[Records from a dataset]
■ ■ ■ ■ ■ ■ ■

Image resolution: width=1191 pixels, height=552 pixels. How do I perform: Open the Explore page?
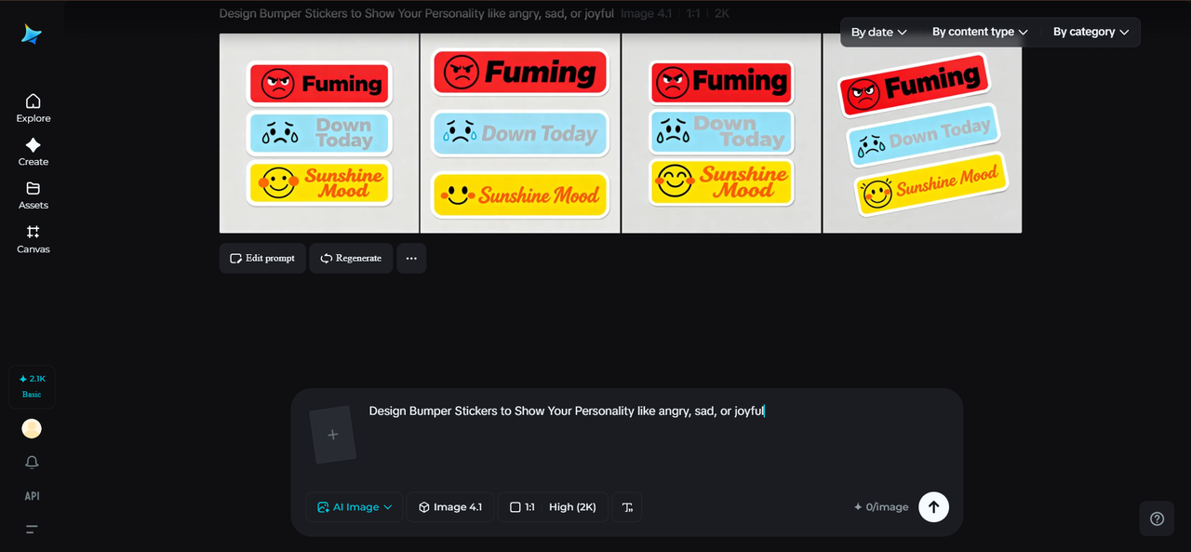33,108
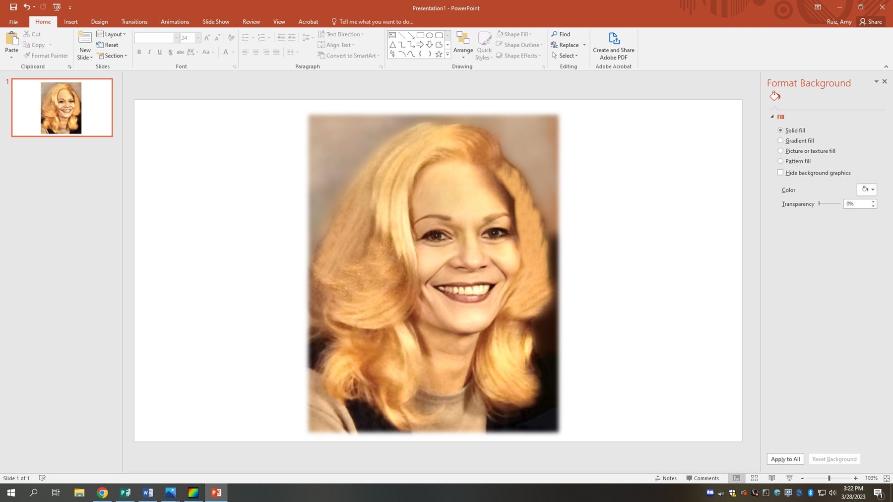
Task: Click the Fill paint bucket icon in pane
Action: click(775, 96)
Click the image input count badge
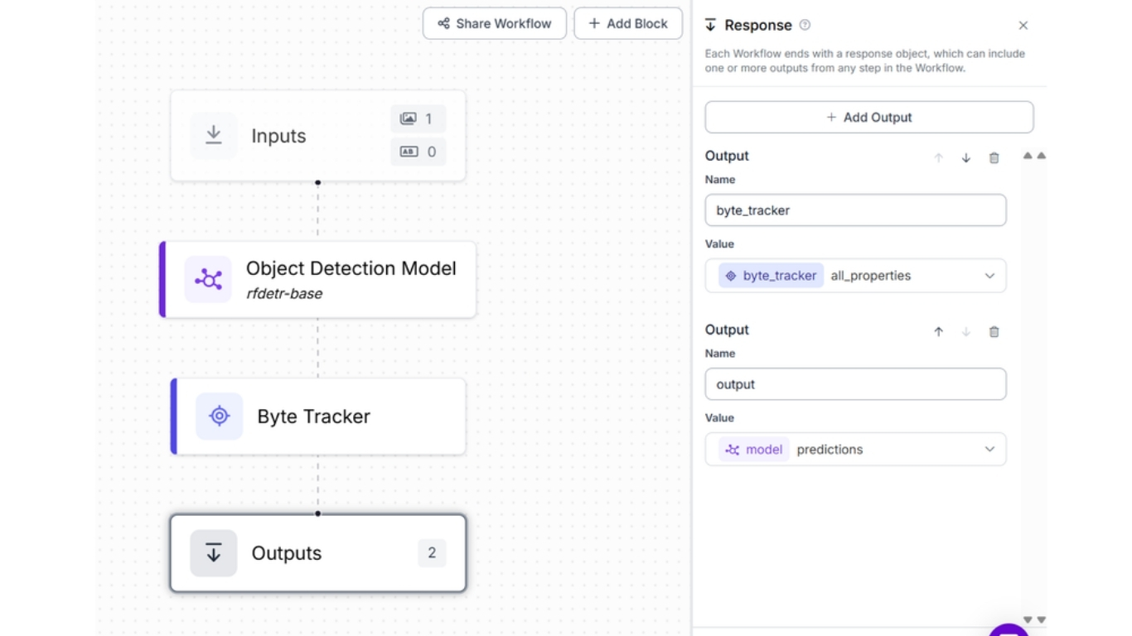This screenshot has height=636, width=1132. (418, 118)
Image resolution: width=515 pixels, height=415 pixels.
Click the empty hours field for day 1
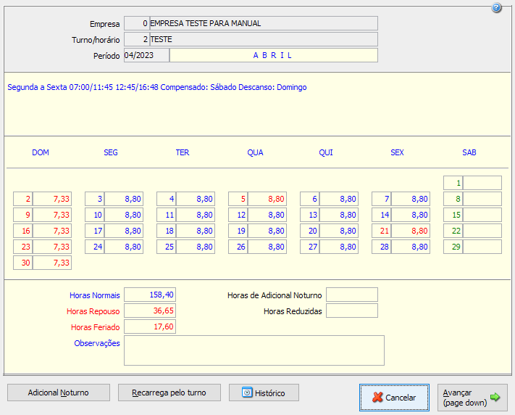point(482,183)
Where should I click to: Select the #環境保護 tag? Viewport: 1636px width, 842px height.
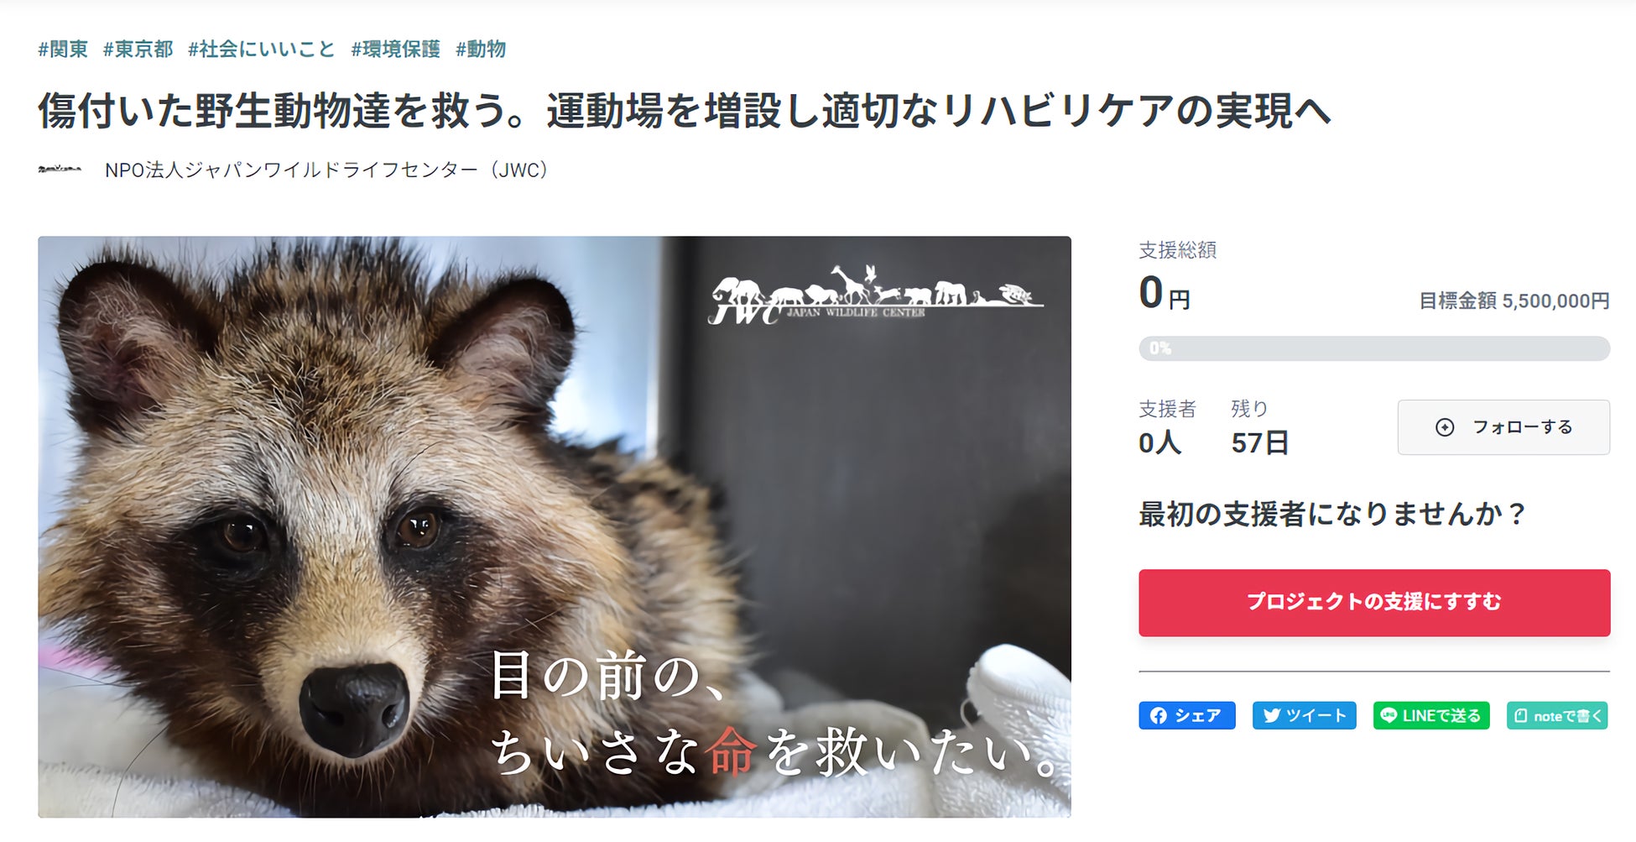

■ ■ ■ ■ ■ ■ ■

* **Work to be completed**: Could you write out again, exactly, the lines from the line containing "Click the empty hours field for day 1" through the last line of the records above? Leave out the pictures.

* **Response to the task**:
Click the empty hours field for day 1
point(482,183)
Where should I click to: Select the #環境保護 tag? Viewport: 1636px width, 842px height.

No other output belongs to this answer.